§ GIVEN INSTRUCTION: Render the stretch of the listing from the line containing "Viewport: 658px width, 494px" through the line containing "coord(431,55)" as a Markdown table with the columns Row and Listing line, numbering each line and omitting blank lines. Leave the pictures out of the table.

§ LISTING:
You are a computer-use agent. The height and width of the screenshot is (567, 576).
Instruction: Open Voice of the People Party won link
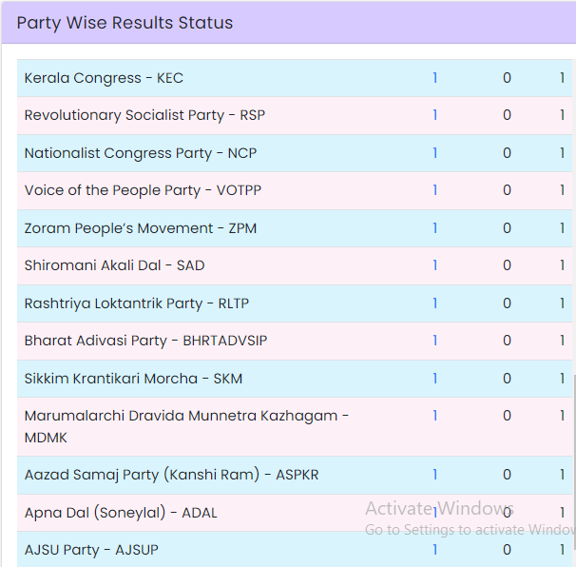[x=435, y=190]
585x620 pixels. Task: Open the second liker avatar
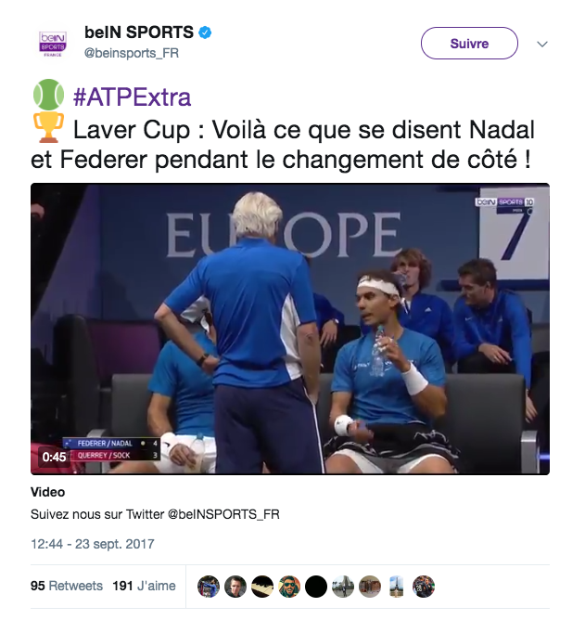[x=235, y=586]
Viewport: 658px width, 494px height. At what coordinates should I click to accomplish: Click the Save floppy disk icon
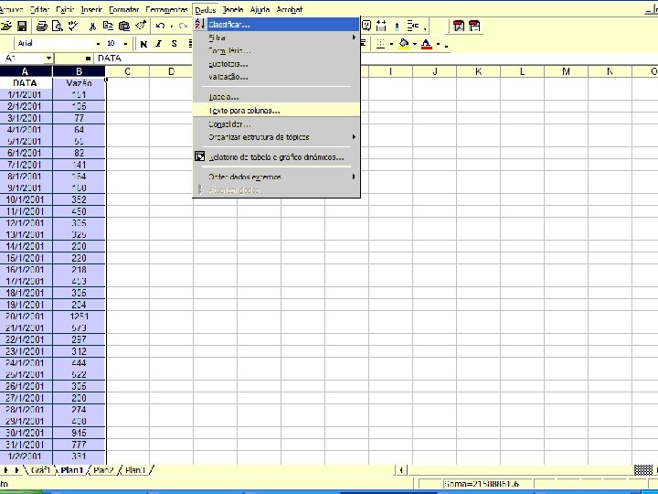21,26
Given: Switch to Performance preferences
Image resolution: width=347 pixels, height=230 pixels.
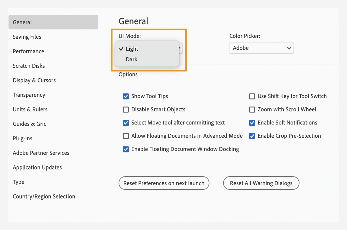Looking at the screenshot, I should (x=28, y=51).
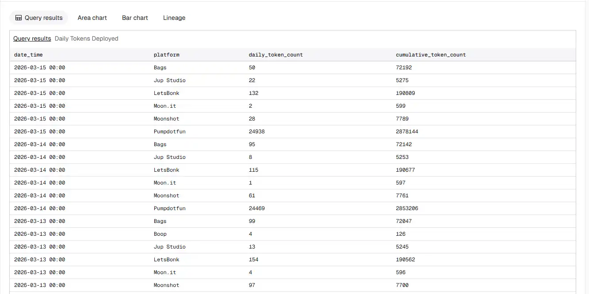Click the cumulative_token_count column header
589x294 pixels.
coord(431,55)
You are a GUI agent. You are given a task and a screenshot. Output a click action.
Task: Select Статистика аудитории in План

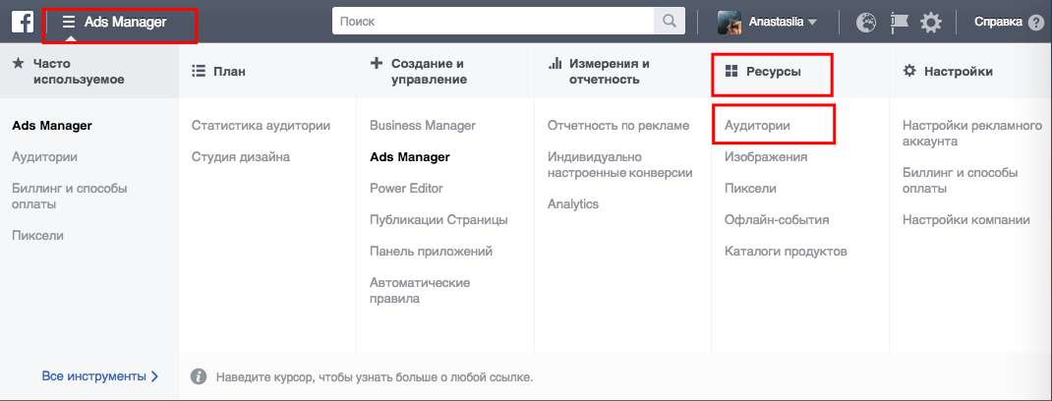point(261,125)
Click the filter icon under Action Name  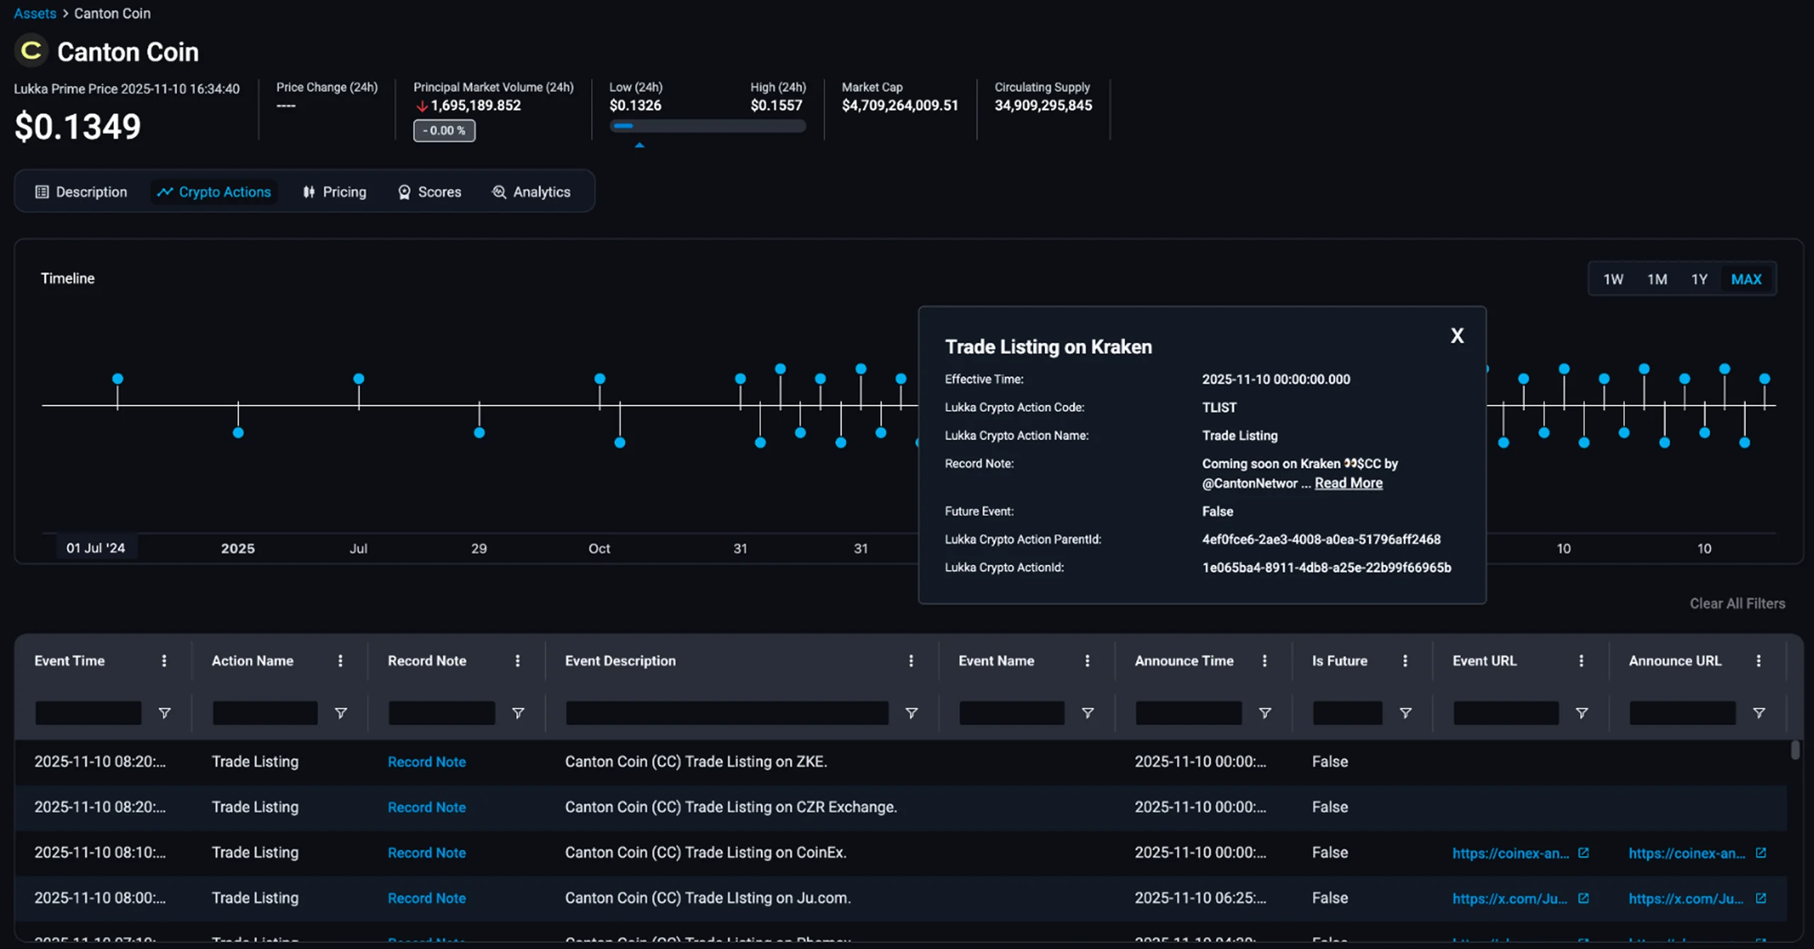click(341, 713)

§ THE ANSWER:
| Row | Listing line |
|---|---|
| 1 | Viewport: 658px width, 494px height. At what coordinates should I click to accomplish: Click the Save floppy disk icon |
| 2 | 21,26 |
| 3 | Given: Switch to Performance preferences |
| 4 | Image resolution: width=347 pixels, height=230 pixels. |
| 5 | Looking at the screenshot, I should (x=28, y=51). |
| 6 | Click the cumulative_token_count column header |
| 7 | 589x294 pixels. |
| 8 | coord(431,55) |